:: What this task involves ::
Quote every line of the material below word for word, with no changes.

Dataset records
▶

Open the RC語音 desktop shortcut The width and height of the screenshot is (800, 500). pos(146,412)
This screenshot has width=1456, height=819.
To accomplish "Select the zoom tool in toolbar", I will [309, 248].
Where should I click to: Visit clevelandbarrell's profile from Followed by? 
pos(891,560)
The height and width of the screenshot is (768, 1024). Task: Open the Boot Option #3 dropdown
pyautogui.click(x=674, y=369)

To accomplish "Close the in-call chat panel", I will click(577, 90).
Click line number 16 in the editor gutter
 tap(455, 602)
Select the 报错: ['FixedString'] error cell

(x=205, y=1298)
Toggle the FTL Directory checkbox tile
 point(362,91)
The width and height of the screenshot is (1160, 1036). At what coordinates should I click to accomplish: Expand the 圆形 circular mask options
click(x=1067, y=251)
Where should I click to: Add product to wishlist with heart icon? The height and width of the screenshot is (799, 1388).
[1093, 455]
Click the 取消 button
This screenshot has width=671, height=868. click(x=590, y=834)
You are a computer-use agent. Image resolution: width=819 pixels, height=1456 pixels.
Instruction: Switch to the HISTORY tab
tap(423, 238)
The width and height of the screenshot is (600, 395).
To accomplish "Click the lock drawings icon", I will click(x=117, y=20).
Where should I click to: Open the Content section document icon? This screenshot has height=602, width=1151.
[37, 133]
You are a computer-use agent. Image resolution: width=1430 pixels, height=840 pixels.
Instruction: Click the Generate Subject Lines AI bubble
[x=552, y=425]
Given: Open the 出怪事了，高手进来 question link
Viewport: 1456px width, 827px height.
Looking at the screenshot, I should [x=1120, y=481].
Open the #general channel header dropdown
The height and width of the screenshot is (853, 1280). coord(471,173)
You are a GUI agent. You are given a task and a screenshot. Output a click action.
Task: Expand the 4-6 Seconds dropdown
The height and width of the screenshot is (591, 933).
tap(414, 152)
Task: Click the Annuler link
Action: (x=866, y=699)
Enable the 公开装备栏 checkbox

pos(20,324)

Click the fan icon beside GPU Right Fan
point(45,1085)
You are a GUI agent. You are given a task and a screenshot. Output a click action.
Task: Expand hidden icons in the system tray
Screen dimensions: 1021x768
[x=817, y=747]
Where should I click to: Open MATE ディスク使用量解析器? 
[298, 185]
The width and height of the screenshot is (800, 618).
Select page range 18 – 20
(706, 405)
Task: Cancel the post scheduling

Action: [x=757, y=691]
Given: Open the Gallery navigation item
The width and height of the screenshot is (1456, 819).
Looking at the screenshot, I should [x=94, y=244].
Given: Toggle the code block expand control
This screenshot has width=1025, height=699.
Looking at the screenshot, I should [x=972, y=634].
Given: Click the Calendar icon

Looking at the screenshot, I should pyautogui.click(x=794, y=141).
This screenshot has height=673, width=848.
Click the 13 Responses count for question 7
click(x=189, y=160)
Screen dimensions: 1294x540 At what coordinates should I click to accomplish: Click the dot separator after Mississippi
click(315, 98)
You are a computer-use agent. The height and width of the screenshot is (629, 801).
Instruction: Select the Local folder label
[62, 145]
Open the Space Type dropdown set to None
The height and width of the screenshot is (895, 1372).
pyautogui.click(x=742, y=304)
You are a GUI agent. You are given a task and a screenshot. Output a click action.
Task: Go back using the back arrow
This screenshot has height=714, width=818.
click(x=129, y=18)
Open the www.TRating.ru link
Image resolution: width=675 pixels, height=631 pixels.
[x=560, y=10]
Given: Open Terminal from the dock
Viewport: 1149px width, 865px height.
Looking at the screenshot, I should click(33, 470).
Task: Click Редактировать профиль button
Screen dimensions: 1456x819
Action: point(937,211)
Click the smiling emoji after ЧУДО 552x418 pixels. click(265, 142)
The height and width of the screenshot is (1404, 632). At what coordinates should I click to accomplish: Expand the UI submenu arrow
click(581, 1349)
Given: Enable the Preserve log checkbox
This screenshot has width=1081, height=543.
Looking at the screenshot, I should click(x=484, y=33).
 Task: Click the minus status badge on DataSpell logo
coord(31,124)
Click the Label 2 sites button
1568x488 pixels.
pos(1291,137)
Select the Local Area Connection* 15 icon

◀

:: Exercise response ::
Open the RC語音 desktop shortcut The width and height of the screenshot is (800, 500). pos(146,412)
This screenshot has width=1456, height=819.
To accomplish "Select the zoom tool in toolbar", I will [309, 248].
Where should I click to: Visit clevelandbarrell's profile from Followed by? 
pos(891,560)
The height and width of the screenshot is (768, 1024). Task: Open the Boot Option #3 dropdown
pyautogui.click(x=674, y=369)

To accomplish "Close the in-call chat panel", I will click(577, 90).
Click line number 16 in the editor gutter
 tap(455, 602)
Select the 报错: ['FixedString'] error cell

(x=205, y=1298)
Toggle the FTL Directory checkbox tile
 point(362,91)
The width and height of the screenshot is (1160, 1036). At what coordinates should I click to accomplish: Expand the 圆形 circular mask options
click(x=1067, y=251)
Where should I click to: Add product to wishlist with heart icon? The height and width of the screenshot is (799, 1388).
[1093, 455]
Click the 取消 button
This screenshot has width=671, height=868. click(x=590, y=834)
You are a computer-use agent. Image resolution: width=819 pixels, height=1456 pixels.
Instruction: Switch to the HISTORY tab
tap(423, 238)
The width and height of the screenshot is (600, 395).
To accomplish "Click the lock drawings icon", I will click(x=117, y=20).
Where should I click to: Open the Content section document icon? This screenshot has height=602, width=1151.
[37, 133]
You are a computer-use agent. Image resolution: width=1430 pixels, height=840 pixels.
Instruction: Click the Generate Subject Lines AI bubble
[x=552, y=425]
Given: Open the 出怪事了，高手进来 question link
Viewport: 1456px width, 827px height.
Looking at the screenshot, I should [x=1120, y=481].
Open the #general channel header dropdown
The height and width of the screenshot is (853, 1280). coord(471,173)
You are a GUI agent. You are given a task and a screenshot. Output a click action.
Task: Expand the 4-6 Seconds dropdown
The height and width of the screenshot is (591, 933).
tap(414, 152)
Task: Click the Annuler link
Action: (x=866, y=699)
Enable the 公开装备栏 checkbox

pos(20,324)

Click the fan icon beside GPU Right Fan
point(45,1085)
You are a GUI agent. You are given a task and a screenshot. Output a click action.
Task: Expand hidden icons in the system tray
Screen dimensions: 1021x768
[x=817, y=747]
Where should I click to: Open MATE ディスク使用量解析器? 
[298, 185]
The width and height of the screenshot is (800, 618).
Select page range 18 – 20
(706, 405)
Task: Cancel the post scheduling

Action: [x=757, y=691]
Given: Open the Gallery navigation item
The width and height of the screenshot is (1456, 819).
Looking at the screenshot, I should [x=94, y=244].
Given: Toggle the code block expand control
This screenshot has width=1025, height=699.
Looking at the screenshot, I should [x=972, y=634].
Given: Click the Calendar icon

Looking at the screenshot, I should pyautogui.click(x=794, y=141).
This screenshot has height=673, width=848.
Click the 13 Responses count for question 7
click(x=189, y=160)
Screen dimensions: 1294x540 At what coordinates should I click to accomplish: Click the dot separator after Mississippi
click(315, 98)
You are a computer-use agent. The height and width of the screenshot is (629, 801).
Instruction: Select the Local folder label
[62, 145]
Open the Space Type dropdown set to None
The height and width of the screenshot is (895, 1372).
pyautogui.click(x=742, y=304)
You are a GUI agent. You are given a task and a screenshot. Output a click action.
Task: Go back using the back arrow
This screenshot has height=714, width=818.
click(x=129, y=18)
Open the www.TRating.ru link
Image resolution: width=675 pixels, height=631 pixels.
[x=560, y=10]
Given: Open Terminal from the dock
Viewport: 1149px width, 865px height.
Looking at the screenshot, I should click(33, 470).
Task: Click Редактировать профиль button
Screen dimensions: 1456x819
Action: point(937,211)
Click the smiling emoji after ЧУДО 552x418 pixels. click(265, 142)
The height and width of the screenshot is (1404, 632). At what coordinates should I click to accomplish: Expand the UI submenu arrow
click(581, 1349)
Given: Enable the Preserve log checkbox
This screenshot has width=1081, height=543.
Looking at the screenshot, I should click(x=484, y=33).
 Task: Click the minus status badge on DataSpell logo
coord(31,124)
Click the Label 2 sites button
1568x488 pixels.
pos(1291,137)
Select the Local Area Connection* 15 icon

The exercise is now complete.